### Exercise instructions
Exactly the lines below from the one with "Betingelser (1681, 837)" up to and including the one with "[button] (1902, 925)" make up the answer, with nothing else added.

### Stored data
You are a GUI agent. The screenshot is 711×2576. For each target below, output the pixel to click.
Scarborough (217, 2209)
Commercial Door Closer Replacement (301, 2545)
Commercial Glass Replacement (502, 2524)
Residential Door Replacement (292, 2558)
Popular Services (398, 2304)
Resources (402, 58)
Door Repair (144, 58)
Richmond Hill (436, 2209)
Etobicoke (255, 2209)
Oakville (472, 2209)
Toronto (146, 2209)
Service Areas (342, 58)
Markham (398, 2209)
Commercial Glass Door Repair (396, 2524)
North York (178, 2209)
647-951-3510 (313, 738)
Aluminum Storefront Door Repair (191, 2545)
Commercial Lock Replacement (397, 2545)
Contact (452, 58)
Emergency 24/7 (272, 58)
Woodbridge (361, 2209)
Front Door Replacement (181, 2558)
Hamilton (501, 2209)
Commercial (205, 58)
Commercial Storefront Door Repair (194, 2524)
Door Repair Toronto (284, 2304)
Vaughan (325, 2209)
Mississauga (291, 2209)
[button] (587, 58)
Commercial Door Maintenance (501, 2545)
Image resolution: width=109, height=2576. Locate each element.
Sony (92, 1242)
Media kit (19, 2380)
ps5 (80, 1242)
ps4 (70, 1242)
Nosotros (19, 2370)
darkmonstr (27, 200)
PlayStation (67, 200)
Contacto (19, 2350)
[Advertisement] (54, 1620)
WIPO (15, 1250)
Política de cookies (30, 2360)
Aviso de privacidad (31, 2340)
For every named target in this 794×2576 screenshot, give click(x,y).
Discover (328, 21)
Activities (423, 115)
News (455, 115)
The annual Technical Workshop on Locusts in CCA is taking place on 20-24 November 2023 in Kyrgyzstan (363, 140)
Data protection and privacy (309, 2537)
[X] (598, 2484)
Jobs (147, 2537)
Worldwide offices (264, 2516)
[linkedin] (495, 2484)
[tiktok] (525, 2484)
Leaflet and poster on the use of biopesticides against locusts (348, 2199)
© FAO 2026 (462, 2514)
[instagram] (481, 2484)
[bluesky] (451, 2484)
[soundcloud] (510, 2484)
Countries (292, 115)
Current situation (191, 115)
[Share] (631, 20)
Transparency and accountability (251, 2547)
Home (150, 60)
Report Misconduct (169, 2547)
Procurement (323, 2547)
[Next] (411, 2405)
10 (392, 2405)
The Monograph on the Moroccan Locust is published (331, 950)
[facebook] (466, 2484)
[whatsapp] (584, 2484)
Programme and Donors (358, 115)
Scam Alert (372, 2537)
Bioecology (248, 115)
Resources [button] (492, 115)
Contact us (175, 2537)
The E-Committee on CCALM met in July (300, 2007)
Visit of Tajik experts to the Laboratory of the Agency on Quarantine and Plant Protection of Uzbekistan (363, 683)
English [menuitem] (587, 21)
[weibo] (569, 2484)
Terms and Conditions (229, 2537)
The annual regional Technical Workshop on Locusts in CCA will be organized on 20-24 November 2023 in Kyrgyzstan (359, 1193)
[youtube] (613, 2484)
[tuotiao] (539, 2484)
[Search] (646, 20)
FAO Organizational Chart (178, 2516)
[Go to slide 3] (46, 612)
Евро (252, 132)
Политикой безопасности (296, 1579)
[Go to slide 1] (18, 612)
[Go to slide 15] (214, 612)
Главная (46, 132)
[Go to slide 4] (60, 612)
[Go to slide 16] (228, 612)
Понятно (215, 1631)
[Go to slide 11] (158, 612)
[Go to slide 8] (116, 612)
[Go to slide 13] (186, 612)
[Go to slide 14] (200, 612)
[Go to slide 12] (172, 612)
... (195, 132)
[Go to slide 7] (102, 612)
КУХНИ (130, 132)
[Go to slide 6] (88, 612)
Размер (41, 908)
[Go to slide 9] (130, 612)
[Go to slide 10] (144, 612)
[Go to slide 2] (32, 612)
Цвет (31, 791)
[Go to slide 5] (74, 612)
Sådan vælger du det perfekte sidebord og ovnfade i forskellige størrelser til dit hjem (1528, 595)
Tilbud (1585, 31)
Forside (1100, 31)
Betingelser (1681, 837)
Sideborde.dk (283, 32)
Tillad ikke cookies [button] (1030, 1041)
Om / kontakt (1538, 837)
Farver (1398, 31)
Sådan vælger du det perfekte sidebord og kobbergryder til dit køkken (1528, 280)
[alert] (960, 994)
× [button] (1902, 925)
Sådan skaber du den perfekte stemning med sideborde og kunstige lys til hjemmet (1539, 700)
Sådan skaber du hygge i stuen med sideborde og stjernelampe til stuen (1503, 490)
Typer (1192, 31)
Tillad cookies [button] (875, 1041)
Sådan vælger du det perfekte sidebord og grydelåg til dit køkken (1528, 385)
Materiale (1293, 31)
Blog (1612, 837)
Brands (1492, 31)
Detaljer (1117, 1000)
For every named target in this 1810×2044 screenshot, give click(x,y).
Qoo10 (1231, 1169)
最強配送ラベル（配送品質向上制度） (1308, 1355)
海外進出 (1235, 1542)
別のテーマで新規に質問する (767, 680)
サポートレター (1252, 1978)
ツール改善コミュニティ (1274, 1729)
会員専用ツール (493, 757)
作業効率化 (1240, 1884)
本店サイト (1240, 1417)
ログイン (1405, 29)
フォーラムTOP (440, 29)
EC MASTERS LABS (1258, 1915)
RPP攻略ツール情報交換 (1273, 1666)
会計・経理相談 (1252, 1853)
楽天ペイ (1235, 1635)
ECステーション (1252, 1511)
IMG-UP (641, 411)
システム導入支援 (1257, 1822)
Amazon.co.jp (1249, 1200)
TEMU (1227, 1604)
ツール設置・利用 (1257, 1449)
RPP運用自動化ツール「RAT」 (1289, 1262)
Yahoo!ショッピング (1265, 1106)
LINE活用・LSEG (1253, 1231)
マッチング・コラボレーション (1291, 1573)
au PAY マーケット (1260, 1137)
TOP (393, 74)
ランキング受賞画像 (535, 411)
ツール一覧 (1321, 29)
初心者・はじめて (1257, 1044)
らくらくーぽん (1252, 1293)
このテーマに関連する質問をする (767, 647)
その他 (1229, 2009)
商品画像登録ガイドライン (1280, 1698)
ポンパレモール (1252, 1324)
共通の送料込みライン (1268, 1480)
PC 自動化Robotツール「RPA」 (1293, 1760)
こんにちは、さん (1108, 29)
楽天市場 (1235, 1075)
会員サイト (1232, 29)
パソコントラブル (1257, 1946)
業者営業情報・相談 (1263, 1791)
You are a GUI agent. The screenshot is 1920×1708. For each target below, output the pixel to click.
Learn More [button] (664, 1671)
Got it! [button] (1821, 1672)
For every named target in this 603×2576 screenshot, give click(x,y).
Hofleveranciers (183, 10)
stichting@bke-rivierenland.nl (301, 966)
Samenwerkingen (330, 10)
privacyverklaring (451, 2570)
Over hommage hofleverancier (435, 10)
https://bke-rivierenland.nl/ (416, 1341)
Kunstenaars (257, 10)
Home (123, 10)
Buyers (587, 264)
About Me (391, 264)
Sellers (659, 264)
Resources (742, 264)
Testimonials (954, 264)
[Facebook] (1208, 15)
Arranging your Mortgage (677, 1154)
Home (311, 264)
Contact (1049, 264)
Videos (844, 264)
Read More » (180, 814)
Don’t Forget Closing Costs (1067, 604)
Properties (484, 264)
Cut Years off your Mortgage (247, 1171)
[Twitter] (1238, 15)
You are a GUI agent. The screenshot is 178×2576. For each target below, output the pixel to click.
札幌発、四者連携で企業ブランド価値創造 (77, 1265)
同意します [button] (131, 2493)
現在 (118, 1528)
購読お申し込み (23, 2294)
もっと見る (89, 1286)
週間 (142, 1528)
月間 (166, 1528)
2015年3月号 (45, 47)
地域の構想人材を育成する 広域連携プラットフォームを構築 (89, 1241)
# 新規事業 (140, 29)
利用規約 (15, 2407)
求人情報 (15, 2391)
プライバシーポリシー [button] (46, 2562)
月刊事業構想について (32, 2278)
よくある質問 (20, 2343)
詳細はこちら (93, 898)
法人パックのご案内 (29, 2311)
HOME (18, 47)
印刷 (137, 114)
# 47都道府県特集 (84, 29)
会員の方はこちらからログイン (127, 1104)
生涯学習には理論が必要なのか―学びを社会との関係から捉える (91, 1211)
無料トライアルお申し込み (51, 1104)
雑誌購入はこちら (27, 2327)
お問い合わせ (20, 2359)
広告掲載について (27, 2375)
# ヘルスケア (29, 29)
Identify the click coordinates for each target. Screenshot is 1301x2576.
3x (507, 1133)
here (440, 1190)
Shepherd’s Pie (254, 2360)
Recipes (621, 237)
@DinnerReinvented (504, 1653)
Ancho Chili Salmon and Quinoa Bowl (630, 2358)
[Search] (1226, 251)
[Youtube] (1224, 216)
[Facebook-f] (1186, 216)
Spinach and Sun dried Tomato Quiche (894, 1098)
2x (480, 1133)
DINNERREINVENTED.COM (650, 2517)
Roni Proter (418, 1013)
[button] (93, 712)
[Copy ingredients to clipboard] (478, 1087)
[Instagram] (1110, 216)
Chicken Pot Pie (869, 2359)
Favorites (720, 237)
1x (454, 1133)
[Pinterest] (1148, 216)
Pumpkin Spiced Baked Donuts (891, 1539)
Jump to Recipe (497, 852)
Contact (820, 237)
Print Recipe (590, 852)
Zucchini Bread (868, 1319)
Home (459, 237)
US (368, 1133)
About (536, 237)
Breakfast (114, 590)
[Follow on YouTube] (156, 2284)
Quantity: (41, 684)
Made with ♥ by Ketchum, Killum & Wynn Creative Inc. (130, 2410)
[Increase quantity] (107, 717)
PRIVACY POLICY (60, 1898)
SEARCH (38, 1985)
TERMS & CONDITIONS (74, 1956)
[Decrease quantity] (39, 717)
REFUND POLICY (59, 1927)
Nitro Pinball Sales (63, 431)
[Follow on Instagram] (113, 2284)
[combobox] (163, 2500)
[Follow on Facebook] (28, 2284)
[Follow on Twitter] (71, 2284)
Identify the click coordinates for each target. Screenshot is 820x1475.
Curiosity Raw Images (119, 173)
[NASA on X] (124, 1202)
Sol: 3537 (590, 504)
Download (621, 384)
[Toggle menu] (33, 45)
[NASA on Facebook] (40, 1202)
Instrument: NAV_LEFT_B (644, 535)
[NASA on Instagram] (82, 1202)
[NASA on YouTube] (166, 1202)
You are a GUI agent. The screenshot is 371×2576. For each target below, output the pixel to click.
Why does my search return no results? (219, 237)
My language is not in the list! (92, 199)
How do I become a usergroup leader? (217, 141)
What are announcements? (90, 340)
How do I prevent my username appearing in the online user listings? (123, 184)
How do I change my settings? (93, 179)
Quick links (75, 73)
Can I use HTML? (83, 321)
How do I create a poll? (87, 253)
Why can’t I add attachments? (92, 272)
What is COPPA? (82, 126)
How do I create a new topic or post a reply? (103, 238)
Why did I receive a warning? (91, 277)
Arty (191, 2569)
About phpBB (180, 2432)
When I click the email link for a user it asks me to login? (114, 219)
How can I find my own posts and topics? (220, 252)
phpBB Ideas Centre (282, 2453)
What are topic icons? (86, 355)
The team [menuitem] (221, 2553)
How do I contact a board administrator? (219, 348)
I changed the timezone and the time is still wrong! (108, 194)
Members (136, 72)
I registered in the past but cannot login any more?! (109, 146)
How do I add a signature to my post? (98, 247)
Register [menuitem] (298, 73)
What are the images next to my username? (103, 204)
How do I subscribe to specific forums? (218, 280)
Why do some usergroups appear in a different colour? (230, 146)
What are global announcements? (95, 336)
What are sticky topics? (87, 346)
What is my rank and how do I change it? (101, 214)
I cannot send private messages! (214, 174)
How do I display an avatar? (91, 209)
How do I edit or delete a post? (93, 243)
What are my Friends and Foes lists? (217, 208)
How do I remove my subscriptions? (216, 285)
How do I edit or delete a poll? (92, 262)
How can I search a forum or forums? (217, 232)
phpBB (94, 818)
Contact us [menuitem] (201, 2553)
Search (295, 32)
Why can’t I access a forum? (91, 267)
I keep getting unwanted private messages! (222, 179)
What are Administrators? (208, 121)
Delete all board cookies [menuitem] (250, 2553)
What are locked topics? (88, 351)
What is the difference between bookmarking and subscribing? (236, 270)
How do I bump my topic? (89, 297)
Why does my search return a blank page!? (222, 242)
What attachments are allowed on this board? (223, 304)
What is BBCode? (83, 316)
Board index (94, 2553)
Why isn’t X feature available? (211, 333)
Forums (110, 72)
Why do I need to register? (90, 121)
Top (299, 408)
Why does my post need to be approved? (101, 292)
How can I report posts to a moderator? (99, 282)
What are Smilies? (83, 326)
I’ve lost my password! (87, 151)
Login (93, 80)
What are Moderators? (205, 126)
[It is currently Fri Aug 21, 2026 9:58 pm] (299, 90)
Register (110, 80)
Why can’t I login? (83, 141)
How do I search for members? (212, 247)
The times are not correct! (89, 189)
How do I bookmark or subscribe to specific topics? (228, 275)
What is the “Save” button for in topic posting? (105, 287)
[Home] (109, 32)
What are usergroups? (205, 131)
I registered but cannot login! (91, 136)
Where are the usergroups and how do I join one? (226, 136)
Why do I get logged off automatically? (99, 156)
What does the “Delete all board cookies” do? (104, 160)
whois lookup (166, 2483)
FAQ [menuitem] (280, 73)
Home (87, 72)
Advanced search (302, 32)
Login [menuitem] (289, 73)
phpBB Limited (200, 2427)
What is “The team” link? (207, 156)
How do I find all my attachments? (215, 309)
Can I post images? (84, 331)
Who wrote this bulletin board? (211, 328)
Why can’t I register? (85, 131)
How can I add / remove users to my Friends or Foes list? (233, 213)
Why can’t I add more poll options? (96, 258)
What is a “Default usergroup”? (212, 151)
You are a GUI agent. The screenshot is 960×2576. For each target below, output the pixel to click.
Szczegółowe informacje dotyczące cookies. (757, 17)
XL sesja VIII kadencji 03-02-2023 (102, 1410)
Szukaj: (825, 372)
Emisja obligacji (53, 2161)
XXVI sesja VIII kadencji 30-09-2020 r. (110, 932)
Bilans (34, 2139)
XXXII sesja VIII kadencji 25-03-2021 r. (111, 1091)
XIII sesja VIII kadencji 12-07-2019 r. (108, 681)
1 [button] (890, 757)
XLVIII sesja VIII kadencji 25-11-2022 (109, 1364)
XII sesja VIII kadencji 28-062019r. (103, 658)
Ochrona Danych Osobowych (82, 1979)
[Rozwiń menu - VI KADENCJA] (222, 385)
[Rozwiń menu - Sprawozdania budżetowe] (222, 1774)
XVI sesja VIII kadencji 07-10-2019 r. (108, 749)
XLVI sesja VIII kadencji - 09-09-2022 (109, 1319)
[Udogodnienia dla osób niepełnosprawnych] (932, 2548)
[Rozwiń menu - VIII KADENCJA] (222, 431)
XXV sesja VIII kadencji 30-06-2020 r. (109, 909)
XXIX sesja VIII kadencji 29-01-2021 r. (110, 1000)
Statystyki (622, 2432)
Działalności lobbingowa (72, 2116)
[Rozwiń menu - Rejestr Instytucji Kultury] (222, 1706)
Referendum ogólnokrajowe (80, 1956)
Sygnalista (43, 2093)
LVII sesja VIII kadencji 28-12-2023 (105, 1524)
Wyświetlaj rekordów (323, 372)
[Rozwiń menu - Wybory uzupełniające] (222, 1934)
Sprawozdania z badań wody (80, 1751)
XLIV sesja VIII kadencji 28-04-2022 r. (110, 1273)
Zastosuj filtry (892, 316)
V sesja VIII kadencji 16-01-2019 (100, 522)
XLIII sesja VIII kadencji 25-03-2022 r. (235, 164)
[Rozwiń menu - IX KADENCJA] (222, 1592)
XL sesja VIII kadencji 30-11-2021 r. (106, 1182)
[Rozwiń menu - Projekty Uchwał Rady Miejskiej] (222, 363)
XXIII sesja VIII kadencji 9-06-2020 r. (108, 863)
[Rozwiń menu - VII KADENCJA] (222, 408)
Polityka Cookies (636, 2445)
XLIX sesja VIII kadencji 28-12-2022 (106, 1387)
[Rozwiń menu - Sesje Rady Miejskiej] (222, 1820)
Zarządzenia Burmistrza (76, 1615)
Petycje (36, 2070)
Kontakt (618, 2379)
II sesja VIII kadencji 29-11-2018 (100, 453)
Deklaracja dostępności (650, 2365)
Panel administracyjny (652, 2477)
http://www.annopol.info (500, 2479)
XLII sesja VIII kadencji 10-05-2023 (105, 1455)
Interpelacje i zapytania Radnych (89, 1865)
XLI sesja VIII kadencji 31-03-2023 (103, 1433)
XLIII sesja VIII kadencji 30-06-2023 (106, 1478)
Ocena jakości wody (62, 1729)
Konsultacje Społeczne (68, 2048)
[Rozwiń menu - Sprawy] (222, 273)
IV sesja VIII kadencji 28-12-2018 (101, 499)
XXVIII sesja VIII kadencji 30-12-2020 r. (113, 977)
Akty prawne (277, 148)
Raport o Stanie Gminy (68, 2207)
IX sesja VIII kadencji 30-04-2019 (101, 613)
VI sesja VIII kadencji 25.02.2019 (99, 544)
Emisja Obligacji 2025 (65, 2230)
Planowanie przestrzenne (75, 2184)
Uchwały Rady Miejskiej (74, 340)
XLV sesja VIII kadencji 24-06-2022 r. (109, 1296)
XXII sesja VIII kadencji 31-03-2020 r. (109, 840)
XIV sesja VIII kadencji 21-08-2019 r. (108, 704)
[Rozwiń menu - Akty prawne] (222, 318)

### Completed task
Betingelser (1681, 837)
Sideborde.dk (283, 32)
Tillad ikke cookies [button] (1030, 1041)
Om / kontakt (1538, 837)
Farver (1398, 31)
Sådan vælger du det perfekte sidebord og kobbergryder til dit køkken (1528, 280)
[alert] (960, 994)
× [button] (1902, 925)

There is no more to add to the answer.